KAMIAH — Two candidates are seeking the Kamiah mayoral position — the current mayor, Betty J. Heater, and Kamiah’s city council president, Daniel L. Millward. The election to fill the mayor will be held Nov. 2. Registered voters who live in the city limits of Kamiah will be eligible to vote in the mayoral election.

Absentee voting by mail is under way as of Oct. 4. Early in-person absentee voting begins on Oct. 18 during regular office hours at the Lewis County Courthouse in Nezperce. Contact Karen Long, Lewis County elections director, 208-937-2661, for questions about voting options.

Both candidates were asked the same questions to provide their background and perspective about what it takes to serve as Kamiah’s mayor.

Betty J. Heater

Betty Heater mug

Betty Heater.

“I am running again for mayor because I have the determination and fortitude to see my projects through, including the pool, the Bryan Drive booster station, supporting the skate park and various road projects,” said Heater. “I truly love serving this community,” she continued.

Heater, who has lived in Kamiah for 27 years, has worked for 15 years at the Pitstop, the last seven years in management. Heater completed her GED at age 40, completing an associate degree in business management through a University of Phoenix online college.

“They lift me up,” said Heater, referring to her family. She enjoys being surrounded by her family in Kamiah and considers them a great source of support and strength for her as mayor.

Heater cites the past four years as mayor as providing experience and knowledge to continue for another term. “I have listened to my constituents,” said Heater. Although she admits there have been some oversights and unfortunate decisions, “My passion and desire for Kamiah have never wavered,” concluded Heater.

Planning for growth including infrastructure requirements for the next decade and helping prevent catastrophic events like flooding and fires are several important issues facing the city.

Heater said she hopes to continue with her goal of recreation, including the swimming pool and skate park. She plans to seek grant funds to improve sidewalks, overlay streets and follow the transportation plan. Heater also would like to use strategic budgeting for the sewer plant update “to avoid burdening residents with costly bonds.”

Regarding public comment at city council meetings, Heater said, “I sincerely appreciate everyone who takes time to offer suggestions and input.” She acknowledges that she has learned from experience the importance of considering comments from people both inside and outside the city limits. She explained that the city has an established agenda request process, and anyone is welcome to participate.
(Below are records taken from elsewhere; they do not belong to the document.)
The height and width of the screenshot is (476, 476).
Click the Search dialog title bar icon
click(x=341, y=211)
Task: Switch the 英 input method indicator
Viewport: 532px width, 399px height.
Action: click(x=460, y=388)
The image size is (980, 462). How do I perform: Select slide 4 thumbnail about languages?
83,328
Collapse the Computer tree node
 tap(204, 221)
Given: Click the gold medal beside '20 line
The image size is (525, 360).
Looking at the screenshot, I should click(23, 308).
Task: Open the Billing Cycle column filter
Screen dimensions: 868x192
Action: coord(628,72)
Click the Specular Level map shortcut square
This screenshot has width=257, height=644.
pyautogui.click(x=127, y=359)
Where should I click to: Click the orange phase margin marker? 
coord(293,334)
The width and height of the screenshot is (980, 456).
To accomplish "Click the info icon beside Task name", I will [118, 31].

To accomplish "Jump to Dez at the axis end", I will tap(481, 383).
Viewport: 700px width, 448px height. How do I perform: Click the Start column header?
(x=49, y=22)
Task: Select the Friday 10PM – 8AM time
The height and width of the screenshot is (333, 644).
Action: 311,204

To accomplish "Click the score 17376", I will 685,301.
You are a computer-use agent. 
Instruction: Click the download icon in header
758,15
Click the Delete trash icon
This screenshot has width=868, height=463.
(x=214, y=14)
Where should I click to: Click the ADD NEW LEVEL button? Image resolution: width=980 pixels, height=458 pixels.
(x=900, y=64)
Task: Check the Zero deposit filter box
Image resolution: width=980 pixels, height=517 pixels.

Concerning strengthening relationships with the Nez Perce Tribe, Heater said, “my goal is working together to make Kamiah a safe, healthy, vibrant community and building a bridge between the city and the Nez Perce Tribe by communicating on a regular basis.” She added that she encourages tribal involvement for the infrastructure and hazard mitigation projects facing the city.

When asked about returning a marshal’s office to Kamiah, she said, “The relationship between the city and Lewis County Sheriff’s Office is strong and they are available to us 24/7.” She explained that contracting for three officers for Kamiah means that “we are never without coverage.” With the marshal’s office, if one of the three officers was sick, hurt or on vacation, there were only two left to cover 24-hour days.

Daniel L. Millward

Daniel Millward mug

Daniel Millward.

“I believe I will do a good job,” said Millward when asked why he was running for mayor. He cites his 18 years of experience serving on the Kamiah City Council. He has lived in Kamiah for all of his 60 years, graduating from Kamiah High School in 1979. Millward logged for 30+ years and knows retail. Millward, his wife and his daughter live in Kamiah.

“Infrastructure, increased traffic and wastewater runoff” are the three top issues that Millward sees facing Kamiah moving forward. A grant writer and engineers are key to solving these problems, according to Millward.

“Just do my job,” said Millward when asked if there were any special projects or goals he would like to pursue. He does not see the need at this time to bring back a city marshal’s office to increase law enforcement presence in Kamiah.

Regarding public comment at city council meetings both for city residents and for people outside the city limits who work, shop, recreate and or have kids in school in Kamiah, Millward said “I will start up public comment again,” noting that he didn’t like that it was stopped.

“My doors will always be open,” said Millward, when asked what he would do as mayor to strengthen the relationship between the City of Kamiah and Nez Perce Tribe.